I find, as one commenter noted, that racism and nationalism are, of course, different, but that in largely homogenous nations, it’s sometimes hard to tell the difference.

The comments I sometimes catch bits of when Lime and I walk down the street, about her, or directed at her: are those examples of racism or nationalism?

When I hear a Korean go off about how bad the Japanese are, because of what “they” did to Korea, is it racism or nationalism?

It’s instructive to look at some of the nationalism and racism in more heterogenous countries, I suppose. In North America, one sees that racism is often decorated with the rhetoric of patriotism—”Those ____s are stealing all our jobs,” for example. Sometimes it’s expressed as a concern for the protection of local traditional culture—this seems to be the arguments behind the opposing of the right to publicly wear Muslim apparel in several European countries. Sometimes, it’s just delivered as simple racism.

And sometimes nationalism is expressed in ways that seem racist. After 9-11, I heard people talk of “bombing them back to the Stone Age”, where “them” couldn’t possibly mean Al-Qaeda… and had to mean either Muslims, or Arabs, or, I suspect, some imaginary conflation of the two.

Sometimes, the difference between nationalism and racism is obvious, and you know it when you see it. When people take pride in things that they have nothing to do with except through the place of their birth, then it seems to me nationalism. I don’t find it offensive, really… no more than any offense against reasonable thinking offends me. We humans will have our passions, choose seemingly silly things to take pride in. I once proudly noted that I’d never heard of an SF writer committing suicide the way so many “literary” writers seem to do. (I may be mistaken in this, of course.)

Racism, though, that gets to me. Racism, it seems to me, tends to manifest in more personal ways, it tends to come up between individuals more often, and tends to sting more, be used more for justifying cruel or nasty actions, and so on.

As for what we sometimes (or often?) see in Korea, perhaps the line seems blurred because it is in fact blurred? Nationalism in a homogenous society is a component of racism, and racism a component of nationalism.

In the future, if Korea homogenizes (which I imagine it will, to some extent, need to do in order to keep its economy running), it will need to move away from a racialised definition of its nation, just as more homogenous nations have already had to do (and are still doing, as it’s an incomplete process in most places). It’s not easy, it’ll bring on growing pains. But you know, it’s really for the best.

C. Douglas Lummis once wrote movingly about societies becoming “democratic versions of themselves”, about how a culture can change without losing some essential quality. For what it’s worth, I would tender that this racism is just as far from the core of what it means to be Korean as racism is from the core of what it means to be, say, a small-town Anglo-Canadian. (I’m speaking from my own limited experience, and yes, racism of course exists in Canada, but it’s not as if it’s commonly understood to be a major part of national identity-building in Canada.
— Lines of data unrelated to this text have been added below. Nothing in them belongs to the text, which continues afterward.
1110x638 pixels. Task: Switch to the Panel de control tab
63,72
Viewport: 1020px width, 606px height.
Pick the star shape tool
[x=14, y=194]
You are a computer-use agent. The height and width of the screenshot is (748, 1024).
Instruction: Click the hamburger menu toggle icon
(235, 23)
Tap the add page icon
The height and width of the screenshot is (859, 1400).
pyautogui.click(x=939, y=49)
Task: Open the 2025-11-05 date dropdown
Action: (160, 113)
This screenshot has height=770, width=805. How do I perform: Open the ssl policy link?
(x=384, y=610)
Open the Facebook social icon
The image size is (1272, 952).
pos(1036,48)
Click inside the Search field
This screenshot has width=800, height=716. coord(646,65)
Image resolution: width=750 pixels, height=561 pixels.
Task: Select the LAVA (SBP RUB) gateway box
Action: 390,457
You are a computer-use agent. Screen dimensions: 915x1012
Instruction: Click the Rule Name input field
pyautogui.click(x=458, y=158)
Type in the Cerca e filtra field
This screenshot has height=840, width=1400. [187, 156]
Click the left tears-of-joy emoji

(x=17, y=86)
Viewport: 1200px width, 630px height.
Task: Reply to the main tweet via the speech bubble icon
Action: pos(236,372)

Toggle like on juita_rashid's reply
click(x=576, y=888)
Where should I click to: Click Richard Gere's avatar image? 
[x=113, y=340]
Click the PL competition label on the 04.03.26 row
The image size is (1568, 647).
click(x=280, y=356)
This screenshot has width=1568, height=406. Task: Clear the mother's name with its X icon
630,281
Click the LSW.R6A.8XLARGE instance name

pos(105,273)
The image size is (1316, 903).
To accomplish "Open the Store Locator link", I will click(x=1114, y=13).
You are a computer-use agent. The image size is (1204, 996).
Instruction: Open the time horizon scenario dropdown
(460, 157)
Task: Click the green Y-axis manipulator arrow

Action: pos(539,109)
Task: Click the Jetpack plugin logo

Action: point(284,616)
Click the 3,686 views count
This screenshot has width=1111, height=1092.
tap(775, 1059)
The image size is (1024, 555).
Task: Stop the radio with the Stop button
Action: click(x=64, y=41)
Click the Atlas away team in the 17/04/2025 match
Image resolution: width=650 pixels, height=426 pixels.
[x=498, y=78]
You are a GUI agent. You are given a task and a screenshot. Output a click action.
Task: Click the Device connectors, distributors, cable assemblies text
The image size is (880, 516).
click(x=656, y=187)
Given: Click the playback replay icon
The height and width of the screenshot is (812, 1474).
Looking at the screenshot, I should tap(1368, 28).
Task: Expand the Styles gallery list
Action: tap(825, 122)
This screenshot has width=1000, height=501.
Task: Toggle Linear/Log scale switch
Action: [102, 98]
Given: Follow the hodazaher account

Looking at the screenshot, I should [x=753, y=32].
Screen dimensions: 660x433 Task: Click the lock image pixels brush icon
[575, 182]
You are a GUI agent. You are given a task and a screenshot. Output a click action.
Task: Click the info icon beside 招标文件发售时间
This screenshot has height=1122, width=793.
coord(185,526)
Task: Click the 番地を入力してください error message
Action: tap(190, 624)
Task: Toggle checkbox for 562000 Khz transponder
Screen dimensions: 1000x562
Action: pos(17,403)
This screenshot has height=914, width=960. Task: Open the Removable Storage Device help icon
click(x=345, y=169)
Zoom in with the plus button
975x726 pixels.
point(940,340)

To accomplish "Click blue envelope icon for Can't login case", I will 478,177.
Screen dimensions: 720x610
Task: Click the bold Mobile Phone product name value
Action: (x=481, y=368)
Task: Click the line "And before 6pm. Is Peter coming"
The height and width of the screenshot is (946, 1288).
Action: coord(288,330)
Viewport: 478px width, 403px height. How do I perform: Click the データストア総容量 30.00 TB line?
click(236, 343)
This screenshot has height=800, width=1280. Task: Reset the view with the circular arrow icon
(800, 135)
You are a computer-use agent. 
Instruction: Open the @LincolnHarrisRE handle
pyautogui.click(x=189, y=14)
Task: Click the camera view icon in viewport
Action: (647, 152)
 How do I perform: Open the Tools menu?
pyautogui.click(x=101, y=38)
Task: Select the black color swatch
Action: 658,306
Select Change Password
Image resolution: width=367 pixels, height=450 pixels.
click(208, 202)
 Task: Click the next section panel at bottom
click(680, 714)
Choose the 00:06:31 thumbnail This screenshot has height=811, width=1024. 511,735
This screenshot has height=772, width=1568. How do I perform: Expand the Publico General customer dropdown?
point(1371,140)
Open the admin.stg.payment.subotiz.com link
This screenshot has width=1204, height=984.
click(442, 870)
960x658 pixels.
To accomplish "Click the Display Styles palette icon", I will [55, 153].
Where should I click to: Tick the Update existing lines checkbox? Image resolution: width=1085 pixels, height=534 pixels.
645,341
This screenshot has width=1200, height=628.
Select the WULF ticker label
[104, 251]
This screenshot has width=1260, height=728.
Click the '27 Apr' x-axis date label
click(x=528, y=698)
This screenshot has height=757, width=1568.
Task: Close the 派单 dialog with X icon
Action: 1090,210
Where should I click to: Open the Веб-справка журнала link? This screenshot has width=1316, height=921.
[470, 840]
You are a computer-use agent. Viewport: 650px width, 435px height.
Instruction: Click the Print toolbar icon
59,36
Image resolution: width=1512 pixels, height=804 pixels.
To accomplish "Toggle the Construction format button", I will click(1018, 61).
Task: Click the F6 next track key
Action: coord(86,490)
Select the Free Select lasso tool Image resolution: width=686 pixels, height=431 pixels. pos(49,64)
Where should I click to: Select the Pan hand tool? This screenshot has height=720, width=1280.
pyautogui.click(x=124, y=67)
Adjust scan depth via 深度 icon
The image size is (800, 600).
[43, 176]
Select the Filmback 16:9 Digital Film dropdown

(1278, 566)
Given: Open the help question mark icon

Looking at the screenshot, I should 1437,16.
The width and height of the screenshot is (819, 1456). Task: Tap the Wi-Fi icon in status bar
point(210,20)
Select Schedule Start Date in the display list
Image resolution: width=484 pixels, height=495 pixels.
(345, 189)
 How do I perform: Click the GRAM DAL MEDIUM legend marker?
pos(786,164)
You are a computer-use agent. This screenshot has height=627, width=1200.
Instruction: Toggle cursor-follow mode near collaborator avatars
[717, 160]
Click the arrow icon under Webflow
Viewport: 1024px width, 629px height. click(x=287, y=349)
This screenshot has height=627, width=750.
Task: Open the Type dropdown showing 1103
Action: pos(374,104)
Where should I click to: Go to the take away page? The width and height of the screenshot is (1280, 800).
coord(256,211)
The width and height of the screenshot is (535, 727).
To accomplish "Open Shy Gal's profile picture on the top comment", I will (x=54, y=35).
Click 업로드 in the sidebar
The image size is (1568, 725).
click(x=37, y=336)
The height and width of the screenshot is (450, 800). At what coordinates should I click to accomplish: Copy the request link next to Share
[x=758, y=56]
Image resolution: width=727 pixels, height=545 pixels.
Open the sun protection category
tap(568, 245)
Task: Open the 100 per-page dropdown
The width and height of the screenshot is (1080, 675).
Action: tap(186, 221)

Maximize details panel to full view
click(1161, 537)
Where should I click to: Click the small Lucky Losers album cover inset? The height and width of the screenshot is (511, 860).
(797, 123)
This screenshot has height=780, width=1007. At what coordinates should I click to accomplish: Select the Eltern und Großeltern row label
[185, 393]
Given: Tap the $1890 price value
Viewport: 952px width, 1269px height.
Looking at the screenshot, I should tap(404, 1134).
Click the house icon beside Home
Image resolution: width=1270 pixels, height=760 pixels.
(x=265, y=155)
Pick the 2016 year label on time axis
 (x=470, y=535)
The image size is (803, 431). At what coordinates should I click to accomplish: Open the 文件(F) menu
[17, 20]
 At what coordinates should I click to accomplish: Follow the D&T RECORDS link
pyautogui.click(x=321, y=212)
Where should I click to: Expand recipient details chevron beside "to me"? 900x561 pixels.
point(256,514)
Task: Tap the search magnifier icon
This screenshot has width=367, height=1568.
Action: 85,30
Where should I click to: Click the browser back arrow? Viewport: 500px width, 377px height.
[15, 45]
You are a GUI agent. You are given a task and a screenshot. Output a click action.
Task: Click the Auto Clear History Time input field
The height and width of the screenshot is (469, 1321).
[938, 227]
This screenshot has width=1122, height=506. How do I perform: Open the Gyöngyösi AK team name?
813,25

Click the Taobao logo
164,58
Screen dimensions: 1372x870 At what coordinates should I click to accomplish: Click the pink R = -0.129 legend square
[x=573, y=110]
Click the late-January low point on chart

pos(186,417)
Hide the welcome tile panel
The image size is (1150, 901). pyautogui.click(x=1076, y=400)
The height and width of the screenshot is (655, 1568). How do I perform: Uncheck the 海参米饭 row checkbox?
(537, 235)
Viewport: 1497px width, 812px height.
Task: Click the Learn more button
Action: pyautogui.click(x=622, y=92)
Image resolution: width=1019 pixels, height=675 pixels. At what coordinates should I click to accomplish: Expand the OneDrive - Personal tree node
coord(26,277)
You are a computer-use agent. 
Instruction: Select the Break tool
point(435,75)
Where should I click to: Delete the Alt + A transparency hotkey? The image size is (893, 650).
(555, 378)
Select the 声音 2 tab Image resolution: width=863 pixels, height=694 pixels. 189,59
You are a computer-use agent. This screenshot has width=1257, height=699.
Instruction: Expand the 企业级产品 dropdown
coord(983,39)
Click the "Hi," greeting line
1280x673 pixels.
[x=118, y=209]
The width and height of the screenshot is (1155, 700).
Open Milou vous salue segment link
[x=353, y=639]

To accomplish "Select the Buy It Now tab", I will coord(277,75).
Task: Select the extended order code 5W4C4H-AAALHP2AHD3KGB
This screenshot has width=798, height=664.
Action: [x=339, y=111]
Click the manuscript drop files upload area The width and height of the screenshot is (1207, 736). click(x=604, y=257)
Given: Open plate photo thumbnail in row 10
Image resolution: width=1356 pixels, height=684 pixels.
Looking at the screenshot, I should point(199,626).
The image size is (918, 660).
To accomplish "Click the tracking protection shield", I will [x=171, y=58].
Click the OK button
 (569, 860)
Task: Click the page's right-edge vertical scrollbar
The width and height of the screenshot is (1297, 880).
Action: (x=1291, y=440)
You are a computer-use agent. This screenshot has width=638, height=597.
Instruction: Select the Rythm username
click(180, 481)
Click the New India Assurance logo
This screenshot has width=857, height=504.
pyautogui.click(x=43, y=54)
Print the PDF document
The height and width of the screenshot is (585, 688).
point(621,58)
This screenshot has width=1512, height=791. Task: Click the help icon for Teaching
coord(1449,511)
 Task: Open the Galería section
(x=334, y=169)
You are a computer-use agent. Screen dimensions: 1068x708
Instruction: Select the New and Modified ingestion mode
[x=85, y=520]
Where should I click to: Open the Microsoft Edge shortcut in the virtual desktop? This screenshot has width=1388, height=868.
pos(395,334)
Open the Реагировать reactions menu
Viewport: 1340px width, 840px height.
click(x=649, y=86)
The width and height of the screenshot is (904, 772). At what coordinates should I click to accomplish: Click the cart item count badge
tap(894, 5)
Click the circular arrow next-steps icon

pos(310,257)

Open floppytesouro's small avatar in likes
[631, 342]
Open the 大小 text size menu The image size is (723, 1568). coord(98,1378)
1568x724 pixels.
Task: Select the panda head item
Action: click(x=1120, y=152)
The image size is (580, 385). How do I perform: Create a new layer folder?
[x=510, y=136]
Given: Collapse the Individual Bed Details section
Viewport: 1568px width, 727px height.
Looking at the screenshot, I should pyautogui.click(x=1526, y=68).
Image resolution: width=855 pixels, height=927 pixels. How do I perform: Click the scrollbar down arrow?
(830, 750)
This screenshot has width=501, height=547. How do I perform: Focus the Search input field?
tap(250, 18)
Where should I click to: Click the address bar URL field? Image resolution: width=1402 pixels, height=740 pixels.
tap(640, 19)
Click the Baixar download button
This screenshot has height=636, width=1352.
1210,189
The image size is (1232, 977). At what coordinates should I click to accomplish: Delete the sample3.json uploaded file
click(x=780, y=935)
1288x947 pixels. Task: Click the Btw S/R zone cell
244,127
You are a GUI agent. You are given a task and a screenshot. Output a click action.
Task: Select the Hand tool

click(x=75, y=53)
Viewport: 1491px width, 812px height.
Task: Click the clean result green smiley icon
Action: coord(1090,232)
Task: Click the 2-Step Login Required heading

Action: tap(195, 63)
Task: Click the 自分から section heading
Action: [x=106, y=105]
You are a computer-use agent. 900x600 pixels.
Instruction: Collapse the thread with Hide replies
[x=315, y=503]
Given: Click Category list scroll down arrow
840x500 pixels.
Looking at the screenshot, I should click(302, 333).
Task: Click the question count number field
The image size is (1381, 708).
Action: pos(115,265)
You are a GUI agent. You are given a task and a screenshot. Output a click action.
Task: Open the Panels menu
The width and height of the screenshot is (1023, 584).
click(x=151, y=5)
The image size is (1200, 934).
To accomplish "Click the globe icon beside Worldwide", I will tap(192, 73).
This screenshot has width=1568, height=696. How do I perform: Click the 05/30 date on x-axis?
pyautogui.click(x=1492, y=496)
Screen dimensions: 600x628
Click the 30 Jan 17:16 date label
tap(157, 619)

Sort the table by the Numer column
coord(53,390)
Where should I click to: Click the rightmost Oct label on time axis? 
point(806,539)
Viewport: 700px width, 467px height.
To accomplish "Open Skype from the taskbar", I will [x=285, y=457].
There are racists, plenty of then, but even most of them have a hard time convincing themselves that they are racist on nationalist grounds… and racist forms of nationalism are just less endemic there, if you ask me. [I haven’t heard otherwise from the Koreans I’ve know who traveled there.])

Anyway, I’m trying to be positive and believe that it will happen here, as it has begun to happen (and largely progressed well, I think) elsewhere.